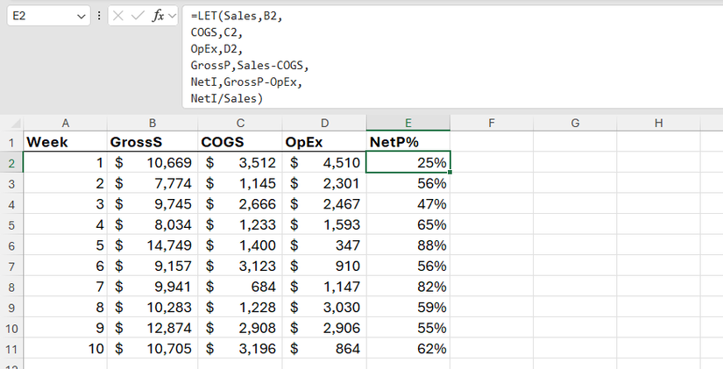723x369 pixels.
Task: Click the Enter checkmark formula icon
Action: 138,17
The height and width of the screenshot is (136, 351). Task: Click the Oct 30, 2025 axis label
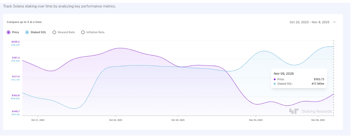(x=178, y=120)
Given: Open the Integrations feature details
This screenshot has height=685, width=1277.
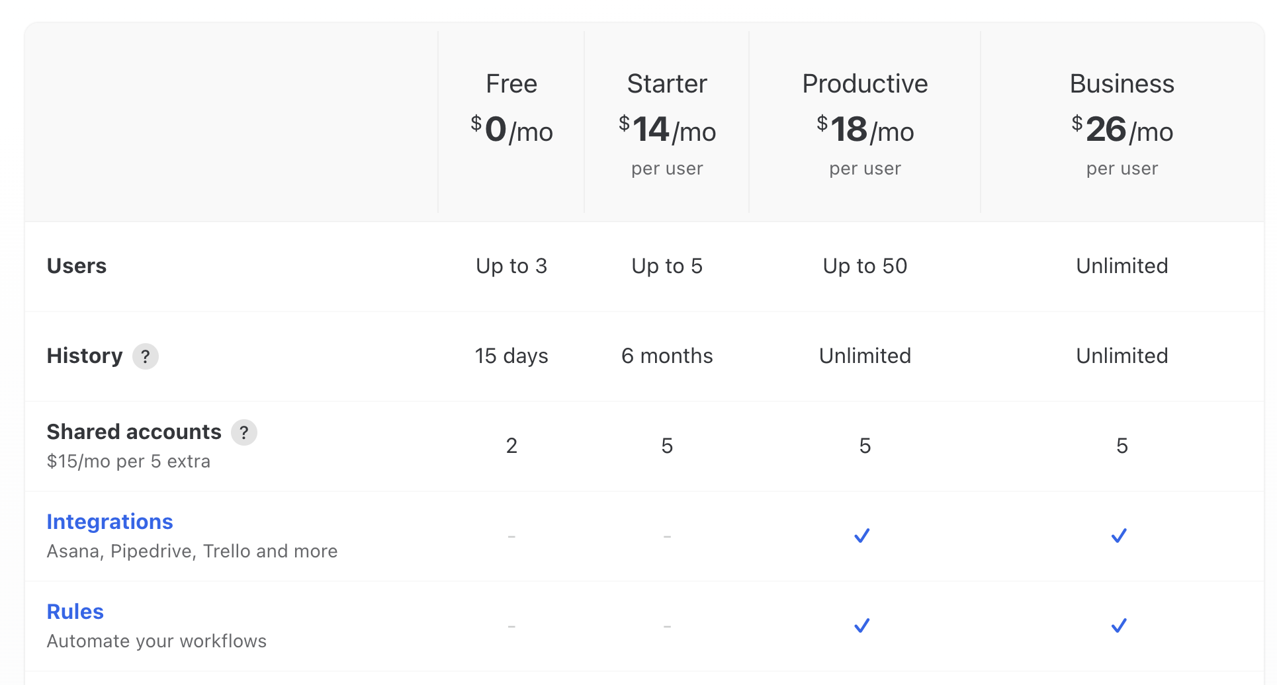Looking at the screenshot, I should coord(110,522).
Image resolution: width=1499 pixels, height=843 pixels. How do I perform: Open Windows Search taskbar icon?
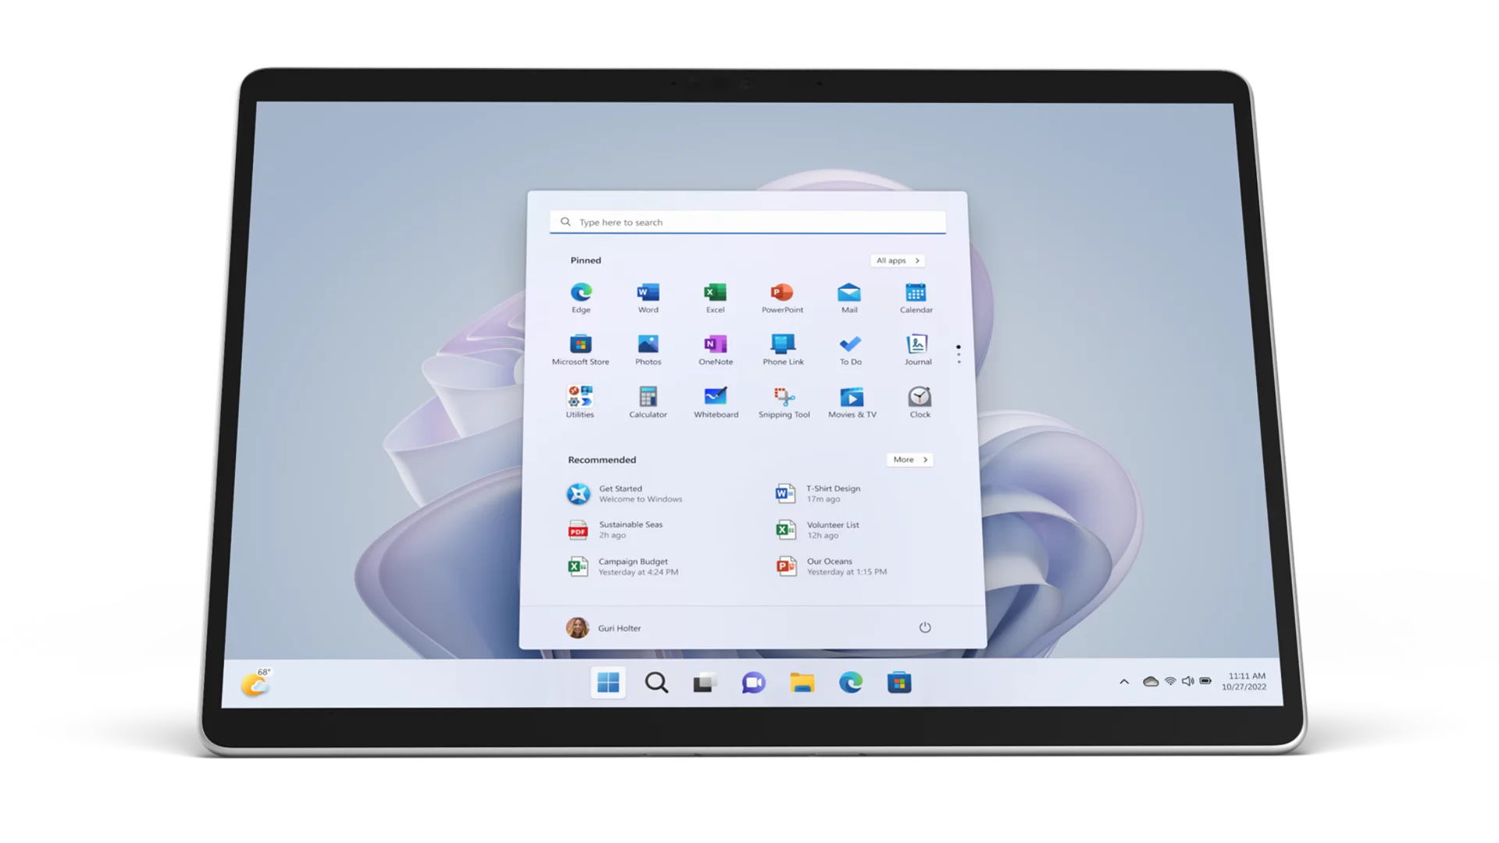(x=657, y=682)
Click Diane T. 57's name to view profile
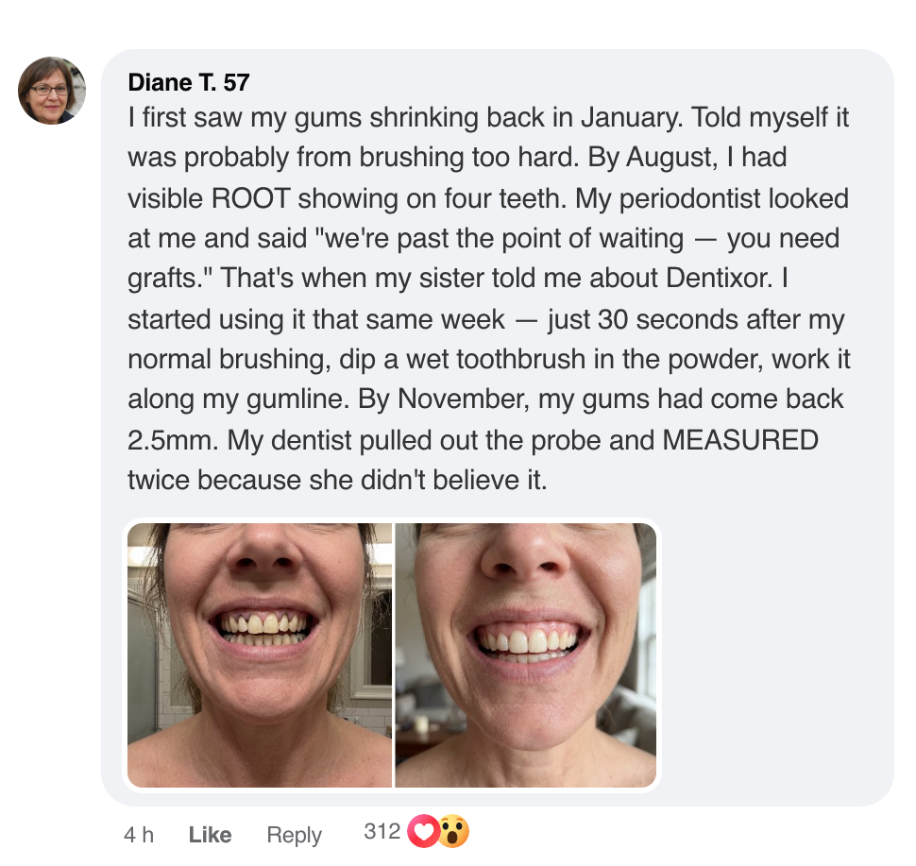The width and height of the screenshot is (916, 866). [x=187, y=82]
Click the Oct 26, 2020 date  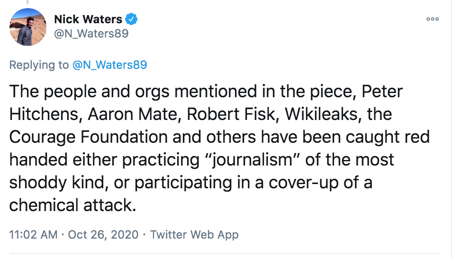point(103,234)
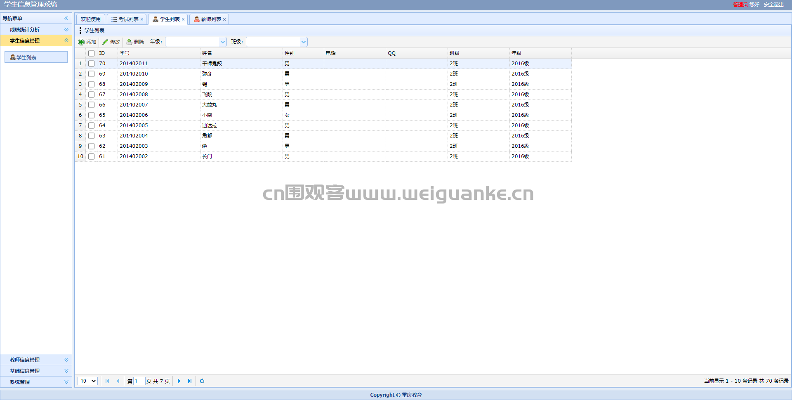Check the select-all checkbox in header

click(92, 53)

*Your instructions*: Turn the records into a Markdown table with the columns No and Line, numbering each line. Begin at the line that has "Image resolution: width=1499" and stop after the line that has "The width and", leaving out the pictures and any blank lines.

*Exercise output*:
| No | Line |
|---|---|
| 1 | Image resolution: width=1499 pixels, height=843 pixels. How do I perform: Open Windows Search taskbar icon? |
| 2 | (x=657, y=682) |
| 3 | Click Diane T. 57's name to view profile |
| 4 | The width and height of the screenshot is (916, 866). [x=187, y=82] |